Format everything from the line containing "Where should I click to: Click the Windows" down to the line containing "Collapse the Nunito" as a Markdown table with the columns Row and Line, numbering each row and skipping blank lines.
BEGIN THE RECORDS
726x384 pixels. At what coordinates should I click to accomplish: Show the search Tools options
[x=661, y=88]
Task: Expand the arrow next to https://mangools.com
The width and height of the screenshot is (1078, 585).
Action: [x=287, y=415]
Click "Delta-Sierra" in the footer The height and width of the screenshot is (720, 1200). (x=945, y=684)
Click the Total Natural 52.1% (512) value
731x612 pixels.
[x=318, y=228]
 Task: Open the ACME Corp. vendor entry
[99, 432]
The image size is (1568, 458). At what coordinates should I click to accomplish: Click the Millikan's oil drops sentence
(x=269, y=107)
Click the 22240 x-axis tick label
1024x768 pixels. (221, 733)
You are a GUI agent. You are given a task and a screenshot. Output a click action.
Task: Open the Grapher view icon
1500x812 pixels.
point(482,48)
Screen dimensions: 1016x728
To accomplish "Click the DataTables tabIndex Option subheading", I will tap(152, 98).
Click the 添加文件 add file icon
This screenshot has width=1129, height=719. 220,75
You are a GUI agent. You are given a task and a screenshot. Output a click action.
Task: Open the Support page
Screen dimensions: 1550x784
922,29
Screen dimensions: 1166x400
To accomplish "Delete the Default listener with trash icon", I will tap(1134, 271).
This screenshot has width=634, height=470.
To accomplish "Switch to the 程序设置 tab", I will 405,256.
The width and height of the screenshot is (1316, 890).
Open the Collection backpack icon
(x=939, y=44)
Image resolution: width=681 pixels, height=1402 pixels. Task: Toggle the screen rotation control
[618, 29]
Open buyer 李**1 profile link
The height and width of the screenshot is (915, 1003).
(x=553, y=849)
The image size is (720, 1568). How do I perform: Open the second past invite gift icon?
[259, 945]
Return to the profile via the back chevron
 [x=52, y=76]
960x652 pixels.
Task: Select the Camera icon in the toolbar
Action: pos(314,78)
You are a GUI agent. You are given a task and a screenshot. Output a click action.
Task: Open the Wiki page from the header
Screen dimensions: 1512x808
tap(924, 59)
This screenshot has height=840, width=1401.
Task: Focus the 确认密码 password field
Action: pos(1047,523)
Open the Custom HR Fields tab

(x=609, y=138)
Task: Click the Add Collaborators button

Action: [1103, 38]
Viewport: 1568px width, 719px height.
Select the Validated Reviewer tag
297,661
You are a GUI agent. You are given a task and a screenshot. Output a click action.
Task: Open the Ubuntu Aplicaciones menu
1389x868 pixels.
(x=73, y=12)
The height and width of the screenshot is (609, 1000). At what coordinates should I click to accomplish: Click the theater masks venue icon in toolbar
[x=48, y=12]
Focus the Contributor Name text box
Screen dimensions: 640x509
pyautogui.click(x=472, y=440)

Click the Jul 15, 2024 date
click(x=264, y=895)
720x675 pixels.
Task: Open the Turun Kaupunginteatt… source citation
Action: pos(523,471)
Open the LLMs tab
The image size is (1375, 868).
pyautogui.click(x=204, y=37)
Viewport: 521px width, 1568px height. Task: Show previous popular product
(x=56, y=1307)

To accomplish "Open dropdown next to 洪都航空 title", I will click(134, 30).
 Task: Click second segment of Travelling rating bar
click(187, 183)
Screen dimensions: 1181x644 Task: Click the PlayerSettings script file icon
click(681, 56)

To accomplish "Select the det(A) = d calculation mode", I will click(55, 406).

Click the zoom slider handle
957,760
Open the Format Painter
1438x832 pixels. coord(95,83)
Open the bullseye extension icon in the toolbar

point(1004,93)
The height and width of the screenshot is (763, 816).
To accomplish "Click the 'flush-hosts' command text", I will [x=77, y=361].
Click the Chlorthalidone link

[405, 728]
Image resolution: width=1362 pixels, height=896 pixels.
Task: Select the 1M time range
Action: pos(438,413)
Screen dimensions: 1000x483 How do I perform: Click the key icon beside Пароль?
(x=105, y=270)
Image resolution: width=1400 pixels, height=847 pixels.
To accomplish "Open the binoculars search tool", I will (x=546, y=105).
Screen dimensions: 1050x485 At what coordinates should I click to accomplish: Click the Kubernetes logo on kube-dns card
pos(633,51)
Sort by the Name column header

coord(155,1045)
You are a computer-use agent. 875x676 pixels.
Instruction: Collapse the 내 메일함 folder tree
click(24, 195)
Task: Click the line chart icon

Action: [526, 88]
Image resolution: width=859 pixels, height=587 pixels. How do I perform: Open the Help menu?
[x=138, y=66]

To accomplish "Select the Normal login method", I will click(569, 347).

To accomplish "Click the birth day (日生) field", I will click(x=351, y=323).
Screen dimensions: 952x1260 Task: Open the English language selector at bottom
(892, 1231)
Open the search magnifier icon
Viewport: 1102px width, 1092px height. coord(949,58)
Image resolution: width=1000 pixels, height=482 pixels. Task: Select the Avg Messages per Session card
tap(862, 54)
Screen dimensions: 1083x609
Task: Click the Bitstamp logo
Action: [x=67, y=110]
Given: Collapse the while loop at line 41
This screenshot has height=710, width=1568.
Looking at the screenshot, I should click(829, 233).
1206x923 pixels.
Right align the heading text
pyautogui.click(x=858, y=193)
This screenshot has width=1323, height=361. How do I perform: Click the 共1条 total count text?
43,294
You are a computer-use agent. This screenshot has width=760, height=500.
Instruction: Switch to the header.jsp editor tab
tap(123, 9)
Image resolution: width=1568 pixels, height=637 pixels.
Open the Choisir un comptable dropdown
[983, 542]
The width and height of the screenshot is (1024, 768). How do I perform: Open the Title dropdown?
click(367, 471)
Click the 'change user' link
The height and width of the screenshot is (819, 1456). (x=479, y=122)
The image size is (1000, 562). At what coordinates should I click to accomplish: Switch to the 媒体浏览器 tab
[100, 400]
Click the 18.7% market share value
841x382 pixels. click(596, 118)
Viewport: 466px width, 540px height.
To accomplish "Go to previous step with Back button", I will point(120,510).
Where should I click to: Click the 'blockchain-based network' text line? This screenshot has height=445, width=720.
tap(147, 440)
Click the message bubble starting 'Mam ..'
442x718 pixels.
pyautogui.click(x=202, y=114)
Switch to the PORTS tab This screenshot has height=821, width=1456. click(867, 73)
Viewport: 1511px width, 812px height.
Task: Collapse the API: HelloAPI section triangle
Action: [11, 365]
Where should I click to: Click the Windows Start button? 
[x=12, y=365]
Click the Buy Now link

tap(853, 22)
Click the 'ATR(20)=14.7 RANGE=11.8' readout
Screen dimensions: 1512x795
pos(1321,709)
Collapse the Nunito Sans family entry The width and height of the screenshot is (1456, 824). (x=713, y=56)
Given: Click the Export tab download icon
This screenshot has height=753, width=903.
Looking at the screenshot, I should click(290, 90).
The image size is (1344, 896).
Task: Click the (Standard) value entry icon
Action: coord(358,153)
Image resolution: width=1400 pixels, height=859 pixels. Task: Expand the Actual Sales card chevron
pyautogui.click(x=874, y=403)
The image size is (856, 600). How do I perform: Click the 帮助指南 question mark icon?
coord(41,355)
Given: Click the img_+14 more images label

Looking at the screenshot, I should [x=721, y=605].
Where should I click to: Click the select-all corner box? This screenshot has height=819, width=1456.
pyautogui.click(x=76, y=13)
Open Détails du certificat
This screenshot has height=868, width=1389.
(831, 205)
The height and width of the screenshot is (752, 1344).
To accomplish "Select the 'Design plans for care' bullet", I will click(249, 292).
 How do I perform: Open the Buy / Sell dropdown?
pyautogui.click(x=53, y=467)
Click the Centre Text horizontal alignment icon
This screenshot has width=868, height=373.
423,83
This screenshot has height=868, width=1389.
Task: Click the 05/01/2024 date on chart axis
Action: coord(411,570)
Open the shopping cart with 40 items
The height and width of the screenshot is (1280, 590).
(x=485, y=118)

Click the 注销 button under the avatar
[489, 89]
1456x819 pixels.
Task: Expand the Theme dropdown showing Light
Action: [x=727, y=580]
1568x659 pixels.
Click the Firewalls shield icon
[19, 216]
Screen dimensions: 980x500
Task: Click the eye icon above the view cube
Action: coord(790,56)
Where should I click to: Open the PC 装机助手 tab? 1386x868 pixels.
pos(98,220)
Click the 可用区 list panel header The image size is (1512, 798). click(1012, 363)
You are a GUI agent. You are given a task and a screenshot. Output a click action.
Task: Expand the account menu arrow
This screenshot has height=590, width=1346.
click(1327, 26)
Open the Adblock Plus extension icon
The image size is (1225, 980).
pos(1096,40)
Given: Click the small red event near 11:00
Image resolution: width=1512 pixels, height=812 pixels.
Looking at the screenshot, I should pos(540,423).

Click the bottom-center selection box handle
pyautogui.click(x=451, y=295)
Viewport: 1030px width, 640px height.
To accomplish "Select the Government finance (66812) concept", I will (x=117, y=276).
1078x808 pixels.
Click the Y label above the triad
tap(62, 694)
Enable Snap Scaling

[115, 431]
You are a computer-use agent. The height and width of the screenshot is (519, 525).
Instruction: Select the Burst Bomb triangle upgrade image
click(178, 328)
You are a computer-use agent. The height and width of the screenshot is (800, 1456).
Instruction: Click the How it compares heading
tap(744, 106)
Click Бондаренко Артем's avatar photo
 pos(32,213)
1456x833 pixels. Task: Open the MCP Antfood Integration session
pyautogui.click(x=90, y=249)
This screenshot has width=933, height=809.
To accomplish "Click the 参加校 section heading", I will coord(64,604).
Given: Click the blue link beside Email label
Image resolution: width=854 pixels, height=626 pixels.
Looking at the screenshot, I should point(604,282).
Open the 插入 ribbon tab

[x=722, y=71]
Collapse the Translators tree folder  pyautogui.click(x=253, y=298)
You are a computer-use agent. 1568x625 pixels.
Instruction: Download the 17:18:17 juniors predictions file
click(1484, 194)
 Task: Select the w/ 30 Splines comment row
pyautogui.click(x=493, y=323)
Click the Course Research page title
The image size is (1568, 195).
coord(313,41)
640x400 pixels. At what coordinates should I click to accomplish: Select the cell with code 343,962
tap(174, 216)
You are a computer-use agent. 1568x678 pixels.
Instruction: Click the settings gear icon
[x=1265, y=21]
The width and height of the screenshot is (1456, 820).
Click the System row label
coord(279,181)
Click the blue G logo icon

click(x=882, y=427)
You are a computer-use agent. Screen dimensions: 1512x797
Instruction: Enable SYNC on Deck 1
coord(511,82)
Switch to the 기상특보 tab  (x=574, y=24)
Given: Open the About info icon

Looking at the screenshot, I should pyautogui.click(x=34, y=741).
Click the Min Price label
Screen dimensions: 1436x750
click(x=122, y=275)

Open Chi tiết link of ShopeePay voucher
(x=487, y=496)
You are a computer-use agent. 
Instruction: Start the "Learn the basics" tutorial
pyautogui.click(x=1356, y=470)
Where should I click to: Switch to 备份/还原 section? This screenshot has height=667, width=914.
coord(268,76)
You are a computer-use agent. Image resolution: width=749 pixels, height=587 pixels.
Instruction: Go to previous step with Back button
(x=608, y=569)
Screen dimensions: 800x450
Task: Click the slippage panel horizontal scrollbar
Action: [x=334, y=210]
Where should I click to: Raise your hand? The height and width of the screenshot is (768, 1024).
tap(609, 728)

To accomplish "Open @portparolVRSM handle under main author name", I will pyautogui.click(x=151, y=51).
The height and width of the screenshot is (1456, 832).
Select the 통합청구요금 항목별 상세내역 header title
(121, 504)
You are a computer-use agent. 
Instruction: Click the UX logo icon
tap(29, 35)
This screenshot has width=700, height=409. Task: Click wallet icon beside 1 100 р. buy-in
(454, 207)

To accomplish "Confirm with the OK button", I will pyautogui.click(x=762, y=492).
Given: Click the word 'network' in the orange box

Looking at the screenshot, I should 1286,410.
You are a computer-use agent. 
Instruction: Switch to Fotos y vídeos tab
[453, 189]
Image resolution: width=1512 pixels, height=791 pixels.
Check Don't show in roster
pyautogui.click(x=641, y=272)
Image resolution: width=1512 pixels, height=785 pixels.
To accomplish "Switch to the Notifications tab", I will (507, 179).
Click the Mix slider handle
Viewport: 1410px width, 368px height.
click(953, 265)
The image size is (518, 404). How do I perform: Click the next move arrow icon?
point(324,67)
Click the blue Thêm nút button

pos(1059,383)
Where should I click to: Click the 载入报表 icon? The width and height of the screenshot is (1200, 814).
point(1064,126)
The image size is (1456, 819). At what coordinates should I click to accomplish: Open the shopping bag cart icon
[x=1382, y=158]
END THE RECORDS
THE RESPONSE:
| Row | Line |
|---|---|
| 1 | Where should I click to: Click the Windows Start button?  |
| 2 | [x=12, y=365] |
| 3 | Click the Buy Now link |
| 4 | tap(853, 22) |
| 5 | Click the 'ATR(20)=14.7 RANGE=11.8' readout |
| 6 | Screen dimensions: 1512x795 |
| 7 | pos(1321,709) |
| 8 | Collapse the Nunito Sans family entry The width and height of the screenshot is (1456, 824). (x=713, y=56) |